# Your task
Word for word, print the entries that follow.

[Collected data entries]
<<<<
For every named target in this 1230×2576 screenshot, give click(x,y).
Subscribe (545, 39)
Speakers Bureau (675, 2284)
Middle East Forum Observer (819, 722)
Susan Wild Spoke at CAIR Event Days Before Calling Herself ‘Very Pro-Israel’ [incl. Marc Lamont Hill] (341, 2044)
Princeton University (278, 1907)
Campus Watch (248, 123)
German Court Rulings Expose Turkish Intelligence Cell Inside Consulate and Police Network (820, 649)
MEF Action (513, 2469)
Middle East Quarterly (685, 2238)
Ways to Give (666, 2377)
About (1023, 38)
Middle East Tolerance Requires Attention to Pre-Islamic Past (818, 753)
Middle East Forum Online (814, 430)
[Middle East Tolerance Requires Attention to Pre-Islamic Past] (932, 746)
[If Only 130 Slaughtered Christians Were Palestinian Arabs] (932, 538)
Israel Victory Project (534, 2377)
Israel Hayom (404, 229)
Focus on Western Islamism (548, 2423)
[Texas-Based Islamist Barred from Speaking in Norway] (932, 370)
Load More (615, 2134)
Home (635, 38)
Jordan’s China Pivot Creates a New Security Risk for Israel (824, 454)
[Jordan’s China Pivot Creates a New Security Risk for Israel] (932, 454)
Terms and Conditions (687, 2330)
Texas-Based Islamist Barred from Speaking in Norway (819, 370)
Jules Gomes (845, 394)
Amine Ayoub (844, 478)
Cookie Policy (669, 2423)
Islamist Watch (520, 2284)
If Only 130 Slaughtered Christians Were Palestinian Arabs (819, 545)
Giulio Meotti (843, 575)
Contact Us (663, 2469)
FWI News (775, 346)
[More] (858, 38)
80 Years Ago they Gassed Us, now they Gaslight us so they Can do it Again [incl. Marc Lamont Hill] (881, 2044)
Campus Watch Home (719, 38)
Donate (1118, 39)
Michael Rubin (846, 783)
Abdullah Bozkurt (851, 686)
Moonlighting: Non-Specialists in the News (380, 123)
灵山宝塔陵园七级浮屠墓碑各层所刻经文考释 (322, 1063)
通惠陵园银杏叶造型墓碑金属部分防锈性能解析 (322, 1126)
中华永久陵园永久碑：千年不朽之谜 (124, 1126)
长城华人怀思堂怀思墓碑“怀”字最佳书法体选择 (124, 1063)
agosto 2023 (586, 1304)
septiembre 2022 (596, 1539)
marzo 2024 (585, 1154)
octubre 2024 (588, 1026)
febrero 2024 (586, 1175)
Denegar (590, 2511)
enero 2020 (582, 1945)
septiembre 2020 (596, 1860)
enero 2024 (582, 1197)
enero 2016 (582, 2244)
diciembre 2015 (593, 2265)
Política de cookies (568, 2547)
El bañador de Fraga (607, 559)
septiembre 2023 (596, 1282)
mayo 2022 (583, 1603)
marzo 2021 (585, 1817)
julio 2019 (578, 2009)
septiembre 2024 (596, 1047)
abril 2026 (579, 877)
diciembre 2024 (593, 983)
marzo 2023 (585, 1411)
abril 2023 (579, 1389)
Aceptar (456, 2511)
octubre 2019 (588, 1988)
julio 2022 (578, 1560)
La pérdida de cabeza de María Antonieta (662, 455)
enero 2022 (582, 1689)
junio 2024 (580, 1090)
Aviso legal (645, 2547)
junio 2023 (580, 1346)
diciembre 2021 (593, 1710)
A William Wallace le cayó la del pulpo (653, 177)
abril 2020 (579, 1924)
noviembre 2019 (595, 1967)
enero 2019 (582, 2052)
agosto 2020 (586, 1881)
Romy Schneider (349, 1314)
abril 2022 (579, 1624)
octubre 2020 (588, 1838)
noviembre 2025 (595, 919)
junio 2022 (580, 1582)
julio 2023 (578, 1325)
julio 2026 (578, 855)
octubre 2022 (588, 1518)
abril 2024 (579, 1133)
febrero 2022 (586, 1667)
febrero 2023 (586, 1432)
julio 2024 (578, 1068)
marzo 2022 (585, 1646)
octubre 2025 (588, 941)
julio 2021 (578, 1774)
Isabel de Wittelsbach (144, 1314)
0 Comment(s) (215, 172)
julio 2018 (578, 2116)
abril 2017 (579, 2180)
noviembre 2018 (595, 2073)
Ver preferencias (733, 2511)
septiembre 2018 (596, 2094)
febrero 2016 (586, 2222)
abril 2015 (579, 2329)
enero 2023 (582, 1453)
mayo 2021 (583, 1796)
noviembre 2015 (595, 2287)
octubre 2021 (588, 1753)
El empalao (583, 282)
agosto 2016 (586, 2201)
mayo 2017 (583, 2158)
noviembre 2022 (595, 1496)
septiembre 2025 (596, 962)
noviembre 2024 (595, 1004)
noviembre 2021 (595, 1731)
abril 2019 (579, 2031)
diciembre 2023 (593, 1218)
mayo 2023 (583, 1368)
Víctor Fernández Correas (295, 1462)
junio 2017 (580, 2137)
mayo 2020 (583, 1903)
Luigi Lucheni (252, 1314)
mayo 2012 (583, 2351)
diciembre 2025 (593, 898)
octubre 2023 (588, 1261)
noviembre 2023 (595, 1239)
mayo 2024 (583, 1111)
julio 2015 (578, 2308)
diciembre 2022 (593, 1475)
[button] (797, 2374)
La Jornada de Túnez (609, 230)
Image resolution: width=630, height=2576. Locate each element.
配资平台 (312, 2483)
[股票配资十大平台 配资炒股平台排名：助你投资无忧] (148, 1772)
>>>>
# Completed task
For every named target in this 1230×2576 screenshot, give click(x,y).
Subscribe (545, 39)
Speakers Bureau (675, 2284)
Middle East Forum Observer (819, 722)
Susan Wild Spoke at CAIR Event Days Before Calling Herself ‘Very Pro-Israel’ [incl. Marc Lamont Hill] (341, 2044)
Princeton University (278, 1907)
Campus Watch (248, 123)
German Court Rulings Expose Turkish Intelligence Cell Inside Consulate and Police Network (820, 649)
MEF Action (513, 2469)
Middle East Quarterly (685, 2238)
Ways to Give (666, 2377)
About (1023, 38)
Middle East Tolerance Requires Attention to Pre-Islamic Past (818, 753)
Middle East Forum Online (814, 430)
[Middle East Tolerance Requires Attention to Pre-Islamic Past] (932, 746)
[If Only 130 Slaughtered Christians Were Palestinian Arabs] (932, 538)
Israel Victory Project (534, 2377)
Israel Hayom (404, 229)
Focus on Western Islamism (548, 2423)
[Texas-Based Islamist Barred from Speaking in Norway] (932, 370)
Load More (615, 2134)
Home (635, 38)
Jordan’s China Pivot Creates a New Security Risk for Israel (824, 454)
[Jordan’s China Pivot Creates a New Security Risk for Israel] (932, 454)
Terms and Conditions (687, 2330)
Texas-Based Islamist Barred from Speaking in Norway (819, 370)
Jules Gomes (845, 394)
Amine Ayoub (844, 478)
Cookie Policy (669, 2423)
Islamist Watch (520, 2284)
If Only 130 Slaughtered Christians Were Palestinian Arabs (819, 545)
Giulio Meotti (843, 575)
Contact Us (663, 2469)
FWI News (775, 346)
[More] (858, 38)
80 Years Ago they Gassed Us, now they Gaslight us so they Can do it Again [incl. Marc Lamont Hill] (881, 2044)
Campus Watch Home (719, 38)
Donate (1118, 39)
Michael Rubin (846, 783)
Abdullah Bozkurt (851, 686)
Moonlighting: Non-Specialists in the News (380, 123)
灵山宝塔陵园七级浮屠墓碑各层所刻经文考释 (322, 1063)
通惠陵园银杏叶造型墓碑金属部分防锈性能解析 (322, 1126)
中华永久陵园永久碑：千年不朽之谜 (124, 1126)
长城华人怀思堂怀思墓碑“怀”字最佳书法体选择 (124, 1063)
agosto 2023 (586, 1304)
septiembre 2022 (596, 1539)
marzo 2024 (585, 1154)
octubre 2024 (588, 1026)
febrero 2024 (586, 1175)
Denegar (590, 2511)
enero 2020 (582, 1945)
septiembre 2020 (596, 1860)
enero 2024 (582, 1197)
enero 2016 (582, 2244)
diciembre 2015 (593, 2265)
Política de cookies (568, 2547)
El bañador de Fraga (607, 559)
septiembre 2023 (596, 1282)
mayo 2022 (583, 1603)
marzo 2021 (585, 1817)
julio 2019 (578, 2009)
septiembre 2024 (596, 1047)
abril 2026 (579, 877)
diciembre 2024 (593, 983)
marzo 2023 (585, 1411)
abril 2023 (579, 1389)
Aceptar (456, 2511)
octubre 2019 (588, 1988)
julio 2022 (578, 1560)
La pérdida de cabeza de María Antonieta (662, 455)
enero 2022 (582, 1689)
junio 2024 (580, 1090)
Aviso legal (645, 2547)
junio 2023 (580, 1346)
diciembre 2021 (593, 1710)
A William Wallace le cayó la del pulpo (653, 177)
abril 2020 (579, 1924)
noviembre 2019 (595, 1967)
enero 2019 (582, 2052)
agosto 2020 (586, 1881)
Romy Schneider (349, 1314)
abril 2022 (579, 1624)
octubre 2020 (588, 1838)
noviembre 2025 (595, 919)
junio 2022 (580, 1582)
julio 2023 (578, 1325)
julio 2026 (578, 855)
octubre 2022 (588, 1518)
abril 2024 (579, 1133)
febrero 2022 (586, 1667)
febrero 2023 (586, 1432)
julio 2024 (578, 1068)
marzo 2022 (585, 1646)
octubre 2025 (588, 941)
julio 2021 (578, 1774)
Isabel de Wittelsbach (144, 1314)
0 Comment(s) (215, 172)
julio 2018 (578, 2116)
abril 2017 (579, 2180)
noviembre 2018 (595, 2073)
Ver preferencias (733, 2511)
septiembre 2018 (596, 2094)
febrero 2016 (586, 2222)
abril 2015 (579, 2329)
enero 2023 (582, 1453)
mayo 2021 (583, 1796)
noviembre 2015 (595, 2287)
octubre 2021 (588, 1753)
El empalao (583, 282)
agosto 2016 (586, 2201)
mayo 2017 (583, 2158)
noviembre 2022 (595, 1496)
septiembre 2025 (596, 962)
noviembre 2024 (595, 1004)
noviembre 2021 (595, 1731)
abril 2019 (579, 2031)
diciembre 2023 (593, 1218)
mayo 2023 (583, 1368)
Víctor Fernández Correas (295, 1462)
junio 2017 (580, 2137)
mayo 2020 (583, 1903)
Luigi Lucheni (252, 1314)
mayo 2012 (583, 2351)
diciembre 2025 (593, 898)
octubre 2023 (588, 1261)
noviembre 2023 (595, 1239)
mayo 2024 (583, 1111)
julio 2015 (578, 2308)
diciembre 2022 (593, 1475)
[button] (797, 2374)
La Jornada de Túnez (609, 230)
Image resolution: width=630, height=2576. Locate each element.
配资平台 (312, 2483)
[股票配资十大平台 配资炒股平台排名：助你投资无忧] (148, 1772)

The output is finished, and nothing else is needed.